■白石和彌監督も仰天した半年かけた「方言の徹底修行」!

『エルピス』のキャストで、鈴木を憧れの俳優としている眞栄田郷敦(22)は同ドラマの制作発表会見で、こう話していた。

「(撮影)序盤のころ、スタッフさんに『僕、最終回のシーンがいつ来ても大丈夫なんで。全部(セリフ)入っていますから』って言っていて、すごく印象的です」

 撮影の序盤で鈴木は、すでに最終回までのセリフを暗記していたのだという。

 これに近いストイックすぎるエピソードとして、2021年8月公開の映画『孤狼の血 LEVEL2』の撮影に関する話がある。同作で鈴木は「本職」にしか見えない凶暴なヤクザを演じていたが、撮影の時期に新型コロナウイルスが流行。緊急事態宣言で鈴木は半年間が仕事がなくなってしまった結果、恐ろしいまでに役を作り込んでいた。

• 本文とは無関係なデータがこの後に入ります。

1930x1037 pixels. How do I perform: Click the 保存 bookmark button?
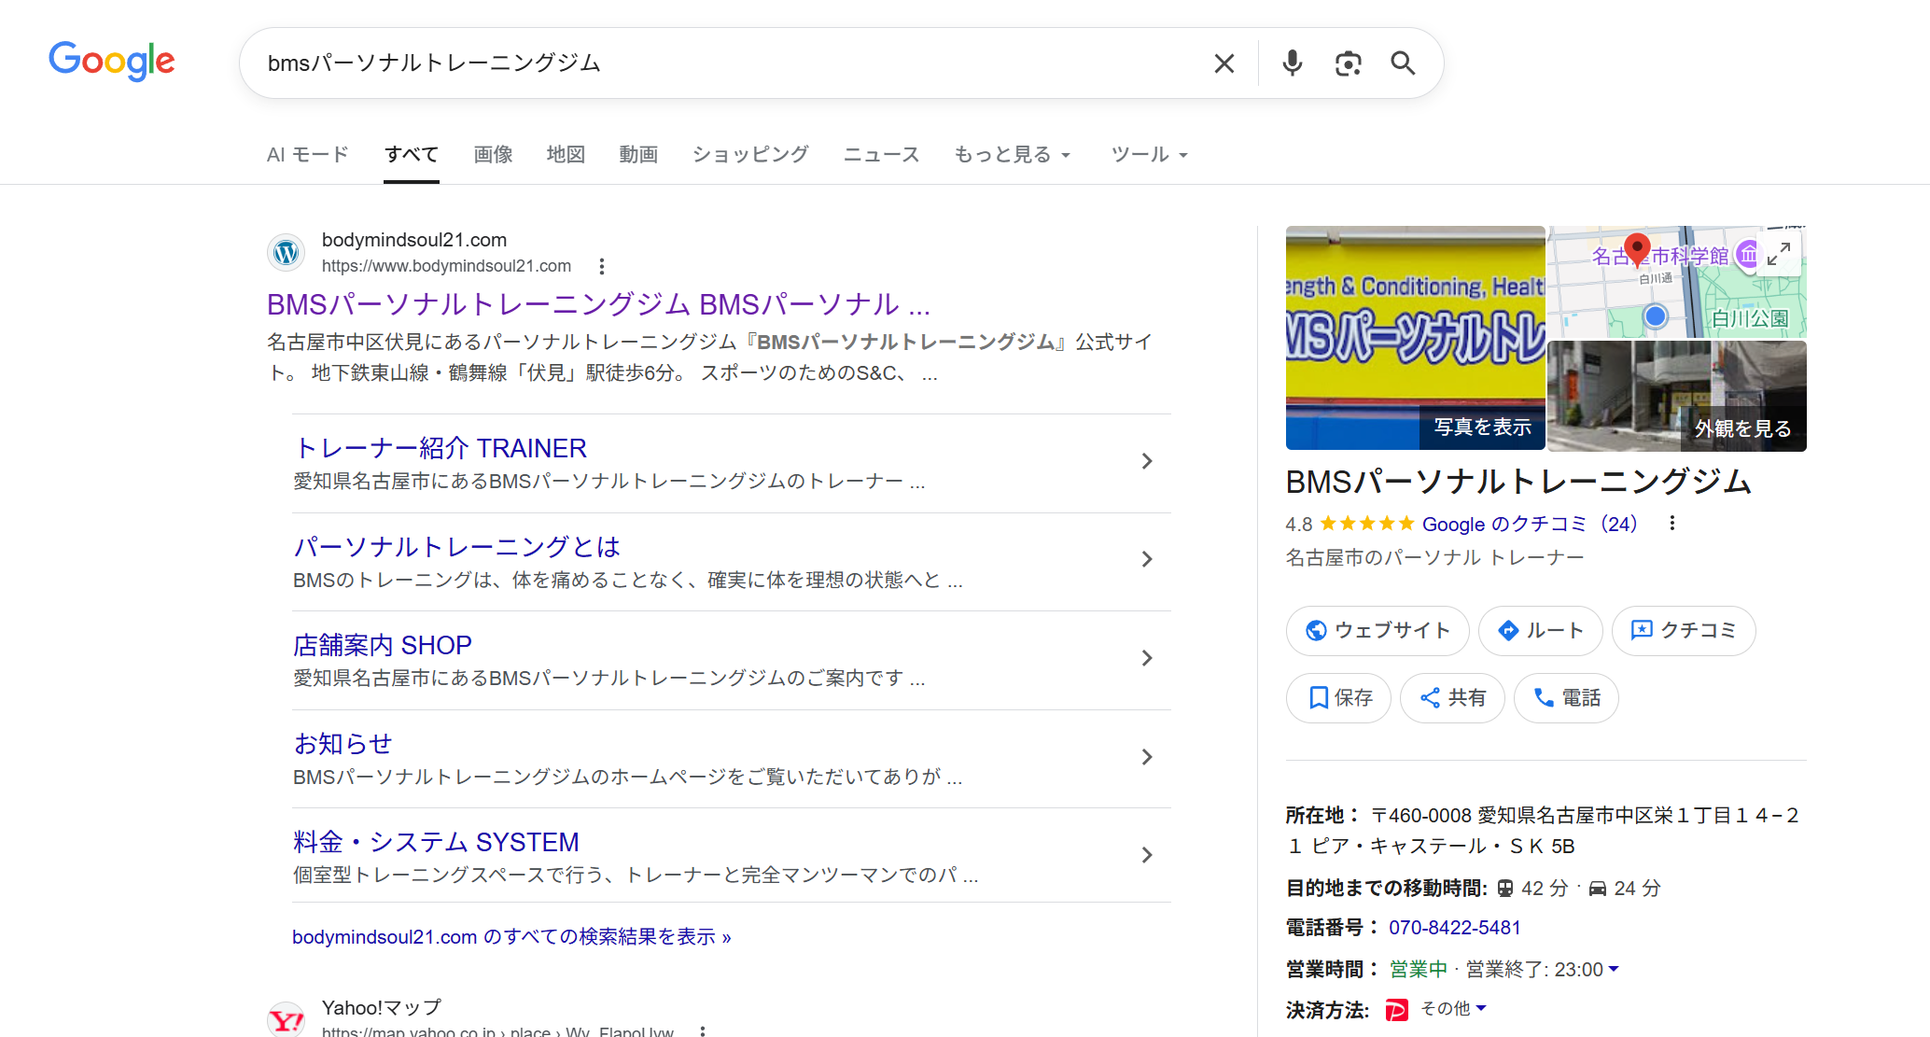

『孤狼の血』のメガホンをとった白石和彌監督は2021年8月21日に『文春オンライン』で公開されたインタビューでこう話している。

《緊急事態宣言中に広島弁はほぼマスターしていました。台本はもちろん、独自で日常会話でも広島弁の練習をしていたんですよ。普通は、僕らの制作部とか演出部が用意した方言指導の先生のテープを、「はい、じゃあ練習して来てください」と役者に渡すのはだいたいクランクインの1か月前。それを半年前に勝手にやって完成しているという》

 それだけの熱量が評価されないはずもなく、鈴木は『孤狼の血 LEVEL2』で第45回日本アカデミー賞の最優秀助演男優賞ほか、数多くの賞で助演男優賞を獲得した。